About this task
Wherever the string "post" shows up in the data below, copy the whole line.

%%

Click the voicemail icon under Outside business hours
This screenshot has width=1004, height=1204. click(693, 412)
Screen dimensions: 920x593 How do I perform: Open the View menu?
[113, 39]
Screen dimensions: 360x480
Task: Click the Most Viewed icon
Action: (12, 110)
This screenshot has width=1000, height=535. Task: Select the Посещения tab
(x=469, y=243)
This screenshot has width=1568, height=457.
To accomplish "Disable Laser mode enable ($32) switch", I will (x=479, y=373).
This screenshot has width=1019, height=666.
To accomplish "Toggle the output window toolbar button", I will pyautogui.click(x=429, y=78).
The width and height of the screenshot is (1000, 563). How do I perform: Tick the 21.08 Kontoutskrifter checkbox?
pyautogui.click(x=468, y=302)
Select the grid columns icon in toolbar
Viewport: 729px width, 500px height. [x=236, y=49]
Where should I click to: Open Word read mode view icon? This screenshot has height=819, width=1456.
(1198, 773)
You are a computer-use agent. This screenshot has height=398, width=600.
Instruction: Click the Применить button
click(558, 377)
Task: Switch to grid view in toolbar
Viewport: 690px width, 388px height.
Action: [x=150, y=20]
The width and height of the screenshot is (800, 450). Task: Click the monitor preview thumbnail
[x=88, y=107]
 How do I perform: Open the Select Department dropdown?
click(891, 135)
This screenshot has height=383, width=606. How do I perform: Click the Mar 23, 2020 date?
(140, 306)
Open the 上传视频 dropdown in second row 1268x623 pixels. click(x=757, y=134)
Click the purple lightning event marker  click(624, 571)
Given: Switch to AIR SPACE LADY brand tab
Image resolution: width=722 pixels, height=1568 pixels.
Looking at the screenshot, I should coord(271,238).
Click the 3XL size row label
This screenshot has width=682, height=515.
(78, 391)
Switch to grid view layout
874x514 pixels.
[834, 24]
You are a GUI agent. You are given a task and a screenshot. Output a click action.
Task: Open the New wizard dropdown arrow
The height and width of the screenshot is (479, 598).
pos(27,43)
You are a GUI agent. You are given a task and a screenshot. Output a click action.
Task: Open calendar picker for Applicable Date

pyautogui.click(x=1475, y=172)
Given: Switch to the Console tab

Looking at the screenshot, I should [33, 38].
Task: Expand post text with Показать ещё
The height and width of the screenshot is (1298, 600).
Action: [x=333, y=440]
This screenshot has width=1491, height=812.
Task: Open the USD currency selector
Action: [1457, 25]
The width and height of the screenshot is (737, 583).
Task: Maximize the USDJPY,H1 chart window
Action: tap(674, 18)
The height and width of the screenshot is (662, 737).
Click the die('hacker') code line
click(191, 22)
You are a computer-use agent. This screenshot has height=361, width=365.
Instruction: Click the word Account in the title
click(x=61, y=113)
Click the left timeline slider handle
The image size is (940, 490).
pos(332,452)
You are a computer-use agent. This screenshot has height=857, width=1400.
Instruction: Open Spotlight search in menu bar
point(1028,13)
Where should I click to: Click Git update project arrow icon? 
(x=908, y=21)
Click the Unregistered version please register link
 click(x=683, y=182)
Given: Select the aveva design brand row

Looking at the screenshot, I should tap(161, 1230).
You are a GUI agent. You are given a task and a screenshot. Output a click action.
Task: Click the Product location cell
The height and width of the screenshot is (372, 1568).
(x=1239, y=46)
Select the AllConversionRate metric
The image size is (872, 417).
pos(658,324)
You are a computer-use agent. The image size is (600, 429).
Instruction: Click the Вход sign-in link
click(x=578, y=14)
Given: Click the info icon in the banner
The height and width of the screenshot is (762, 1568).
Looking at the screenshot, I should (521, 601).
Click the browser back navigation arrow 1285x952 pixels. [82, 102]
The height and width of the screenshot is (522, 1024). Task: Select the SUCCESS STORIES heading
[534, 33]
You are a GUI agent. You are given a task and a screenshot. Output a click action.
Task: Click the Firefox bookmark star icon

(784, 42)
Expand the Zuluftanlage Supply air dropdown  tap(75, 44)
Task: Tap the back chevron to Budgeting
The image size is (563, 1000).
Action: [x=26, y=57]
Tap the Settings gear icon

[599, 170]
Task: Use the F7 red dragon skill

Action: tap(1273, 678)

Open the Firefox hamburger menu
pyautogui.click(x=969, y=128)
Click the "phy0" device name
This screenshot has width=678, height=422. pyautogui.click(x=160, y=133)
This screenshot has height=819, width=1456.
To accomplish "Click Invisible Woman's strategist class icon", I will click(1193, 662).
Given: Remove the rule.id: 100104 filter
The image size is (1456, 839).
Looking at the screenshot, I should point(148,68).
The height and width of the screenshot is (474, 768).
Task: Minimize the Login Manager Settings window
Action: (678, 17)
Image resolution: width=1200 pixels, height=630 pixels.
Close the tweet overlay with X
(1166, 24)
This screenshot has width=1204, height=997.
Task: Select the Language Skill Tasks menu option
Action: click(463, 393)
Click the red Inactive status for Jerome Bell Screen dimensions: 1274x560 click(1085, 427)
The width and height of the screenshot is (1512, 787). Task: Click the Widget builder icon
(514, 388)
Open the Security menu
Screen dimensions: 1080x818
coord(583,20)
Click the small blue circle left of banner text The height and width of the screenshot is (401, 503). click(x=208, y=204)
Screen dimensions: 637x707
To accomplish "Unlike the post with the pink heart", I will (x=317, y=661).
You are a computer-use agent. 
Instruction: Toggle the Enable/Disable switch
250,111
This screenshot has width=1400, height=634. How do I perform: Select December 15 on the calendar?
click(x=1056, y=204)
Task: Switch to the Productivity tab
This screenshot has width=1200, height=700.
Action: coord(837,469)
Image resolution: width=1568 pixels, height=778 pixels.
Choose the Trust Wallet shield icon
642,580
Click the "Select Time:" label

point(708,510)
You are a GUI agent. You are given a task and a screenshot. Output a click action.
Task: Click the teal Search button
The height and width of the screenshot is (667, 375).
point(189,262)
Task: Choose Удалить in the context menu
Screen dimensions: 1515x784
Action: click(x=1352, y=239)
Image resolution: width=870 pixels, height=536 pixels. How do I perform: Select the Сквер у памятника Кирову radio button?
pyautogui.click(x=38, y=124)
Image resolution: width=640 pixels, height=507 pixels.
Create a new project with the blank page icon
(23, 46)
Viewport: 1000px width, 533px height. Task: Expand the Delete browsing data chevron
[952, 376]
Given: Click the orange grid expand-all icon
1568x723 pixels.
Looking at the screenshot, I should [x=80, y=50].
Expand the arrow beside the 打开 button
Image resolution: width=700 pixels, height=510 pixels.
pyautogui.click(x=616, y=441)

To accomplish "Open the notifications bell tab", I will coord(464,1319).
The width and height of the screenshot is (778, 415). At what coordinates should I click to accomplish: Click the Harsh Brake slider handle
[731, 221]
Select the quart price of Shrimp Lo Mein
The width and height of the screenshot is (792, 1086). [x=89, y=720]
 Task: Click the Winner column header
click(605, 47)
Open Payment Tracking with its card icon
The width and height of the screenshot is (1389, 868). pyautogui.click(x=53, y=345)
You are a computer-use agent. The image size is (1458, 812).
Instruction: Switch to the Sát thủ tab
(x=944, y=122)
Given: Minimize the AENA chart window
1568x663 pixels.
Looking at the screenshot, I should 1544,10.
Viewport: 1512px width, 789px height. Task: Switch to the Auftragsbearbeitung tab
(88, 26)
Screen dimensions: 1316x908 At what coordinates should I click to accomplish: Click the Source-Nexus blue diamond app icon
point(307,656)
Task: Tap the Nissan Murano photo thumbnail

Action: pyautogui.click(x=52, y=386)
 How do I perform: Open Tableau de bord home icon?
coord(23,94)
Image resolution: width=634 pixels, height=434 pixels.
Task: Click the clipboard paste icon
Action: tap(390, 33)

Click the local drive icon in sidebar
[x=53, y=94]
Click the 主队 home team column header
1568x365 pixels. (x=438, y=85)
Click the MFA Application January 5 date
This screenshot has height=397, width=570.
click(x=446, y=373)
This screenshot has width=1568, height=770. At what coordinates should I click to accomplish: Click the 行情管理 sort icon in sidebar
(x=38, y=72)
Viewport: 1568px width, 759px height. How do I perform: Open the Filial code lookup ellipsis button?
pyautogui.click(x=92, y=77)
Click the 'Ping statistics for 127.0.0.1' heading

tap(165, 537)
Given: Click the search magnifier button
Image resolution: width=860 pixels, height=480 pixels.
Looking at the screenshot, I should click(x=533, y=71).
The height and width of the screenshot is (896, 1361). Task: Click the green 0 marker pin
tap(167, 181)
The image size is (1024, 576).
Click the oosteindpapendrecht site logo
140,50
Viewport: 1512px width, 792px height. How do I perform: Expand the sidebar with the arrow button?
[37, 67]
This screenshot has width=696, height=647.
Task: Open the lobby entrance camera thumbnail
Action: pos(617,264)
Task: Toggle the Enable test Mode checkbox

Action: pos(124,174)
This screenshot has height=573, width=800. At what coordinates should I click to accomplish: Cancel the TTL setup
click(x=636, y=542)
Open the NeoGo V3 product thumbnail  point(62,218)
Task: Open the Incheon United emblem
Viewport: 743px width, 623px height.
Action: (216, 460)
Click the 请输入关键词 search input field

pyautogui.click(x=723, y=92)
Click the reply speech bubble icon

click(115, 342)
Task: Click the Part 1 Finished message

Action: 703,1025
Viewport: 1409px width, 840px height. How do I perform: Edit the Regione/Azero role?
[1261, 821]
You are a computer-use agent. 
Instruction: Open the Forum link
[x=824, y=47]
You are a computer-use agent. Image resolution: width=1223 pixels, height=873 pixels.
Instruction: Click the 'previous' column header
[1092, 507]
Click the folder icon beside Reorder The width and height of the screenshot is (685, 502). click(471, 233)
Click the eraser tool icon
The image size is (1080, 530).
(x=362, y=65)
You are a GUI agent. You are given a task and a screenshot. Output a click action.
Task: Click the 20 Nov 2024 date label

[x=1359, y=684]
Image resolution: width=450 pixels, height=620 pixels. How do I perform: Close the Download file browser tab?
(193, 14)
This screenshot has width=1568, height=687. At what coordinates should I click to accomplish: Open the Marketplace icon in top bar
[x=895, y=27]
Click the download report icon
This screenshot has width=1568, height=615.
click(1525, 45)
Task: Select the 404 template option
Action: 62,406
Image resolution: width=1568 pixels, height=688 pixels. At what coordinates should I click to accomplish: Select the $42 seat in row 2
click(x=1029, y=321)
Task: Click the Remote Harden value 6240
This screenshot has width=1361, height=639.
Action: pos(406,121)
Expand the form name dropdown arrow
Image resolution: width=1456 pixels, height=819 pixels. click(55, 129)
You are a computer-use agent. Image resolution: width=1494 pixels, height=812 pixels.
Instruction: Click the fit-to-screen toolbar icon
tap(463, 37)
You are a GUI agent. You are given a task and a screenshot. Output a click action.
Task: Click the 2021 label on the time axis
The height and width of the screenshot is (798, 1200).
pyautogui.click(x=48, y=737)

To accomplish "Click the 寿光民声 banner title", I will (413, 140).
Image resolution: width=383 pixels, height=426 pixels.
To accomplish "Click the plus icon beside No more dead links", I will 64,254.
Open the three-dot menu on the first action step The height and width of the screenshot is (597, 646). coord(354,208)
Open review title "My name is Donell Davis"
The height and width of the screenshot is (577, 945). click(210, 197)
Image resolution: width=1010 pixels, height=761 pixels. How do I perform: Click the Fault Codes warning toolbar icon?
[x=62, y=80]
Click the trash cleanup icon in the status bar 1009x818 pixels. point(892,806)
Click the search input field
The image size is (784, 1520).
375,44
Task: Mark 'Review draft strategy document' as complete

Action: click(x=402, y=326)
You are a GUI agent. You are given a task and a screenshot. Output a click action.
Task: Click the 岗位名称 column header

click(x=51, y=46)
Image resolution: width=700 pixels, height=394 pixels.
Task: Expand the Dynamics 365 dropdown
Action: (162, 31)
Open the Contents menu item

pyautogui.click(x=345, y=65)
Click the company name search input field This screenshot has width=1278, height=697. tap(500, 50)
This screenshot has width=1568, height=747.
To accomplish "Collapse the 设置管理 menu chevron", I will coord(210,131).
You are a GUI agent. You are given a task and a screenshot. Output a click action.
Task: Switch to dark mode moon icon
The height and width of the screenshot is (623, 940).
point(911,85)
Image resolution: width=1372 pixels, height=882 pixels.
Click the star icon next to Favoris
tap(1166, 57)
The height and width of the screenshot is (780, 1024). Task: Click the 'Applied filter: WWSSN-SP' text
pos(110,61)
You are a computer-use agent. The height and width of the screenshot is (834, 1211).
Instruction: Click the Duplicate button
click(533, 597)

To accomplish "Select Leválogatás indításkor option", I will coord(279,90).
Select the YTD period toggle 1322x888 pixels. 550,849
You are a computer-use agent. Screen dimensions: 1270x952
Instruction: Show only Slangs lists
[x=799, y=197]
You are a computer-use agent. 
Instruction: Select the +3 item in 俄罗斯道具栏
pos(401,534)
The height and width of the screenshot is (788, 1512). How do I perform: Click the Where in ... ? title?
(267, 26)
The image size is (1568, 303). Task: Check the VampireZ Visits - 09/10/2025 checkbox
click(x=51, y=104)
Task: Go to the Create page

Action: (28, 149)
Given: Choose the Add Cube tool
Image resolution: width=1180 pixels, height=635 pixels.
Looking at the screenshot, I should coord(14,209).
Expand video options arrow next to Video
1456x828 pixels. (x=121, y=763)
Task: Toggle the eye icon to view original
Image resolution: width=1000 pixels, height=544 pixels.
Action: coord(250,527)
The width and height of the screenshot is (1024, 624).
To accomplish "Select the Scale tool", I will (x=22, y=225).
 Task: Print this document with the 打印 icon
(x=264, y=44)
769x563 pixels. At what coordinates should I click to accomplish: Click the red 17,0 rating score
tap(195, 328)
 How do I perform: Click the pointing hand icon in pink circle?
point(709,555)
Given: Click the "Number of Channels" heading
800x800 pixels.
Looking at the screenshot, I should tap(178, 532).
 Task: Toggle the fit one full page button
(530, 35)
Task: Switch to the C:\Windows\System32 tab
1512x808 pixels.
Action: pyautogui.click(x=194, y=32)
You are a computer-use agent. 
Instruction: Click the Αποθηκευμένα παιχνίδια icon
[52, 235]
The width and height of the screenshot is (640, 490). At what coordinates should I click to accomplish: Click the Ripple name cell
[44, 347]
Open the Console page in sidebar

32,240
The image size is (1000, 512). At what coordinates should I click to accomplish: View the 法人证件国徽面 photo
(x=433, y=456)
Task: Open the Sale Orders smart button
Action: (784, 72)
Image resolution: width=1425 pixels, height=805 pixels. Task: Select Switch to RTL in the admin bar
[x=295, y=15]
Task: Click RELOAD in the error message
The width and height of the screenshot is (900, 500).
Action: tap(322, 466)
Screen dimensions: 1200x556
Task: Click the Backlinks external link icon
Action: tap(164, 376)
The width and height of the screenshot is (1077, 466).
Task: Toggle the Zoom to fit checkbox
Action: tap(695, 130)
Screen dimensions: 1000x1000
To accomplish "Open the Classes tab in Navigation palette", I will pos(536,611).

%%

Expected answer
Task: Expand post text with Показать ещё
To accomplish "Unlike the post with the pink heart", I will (x=317, y=661).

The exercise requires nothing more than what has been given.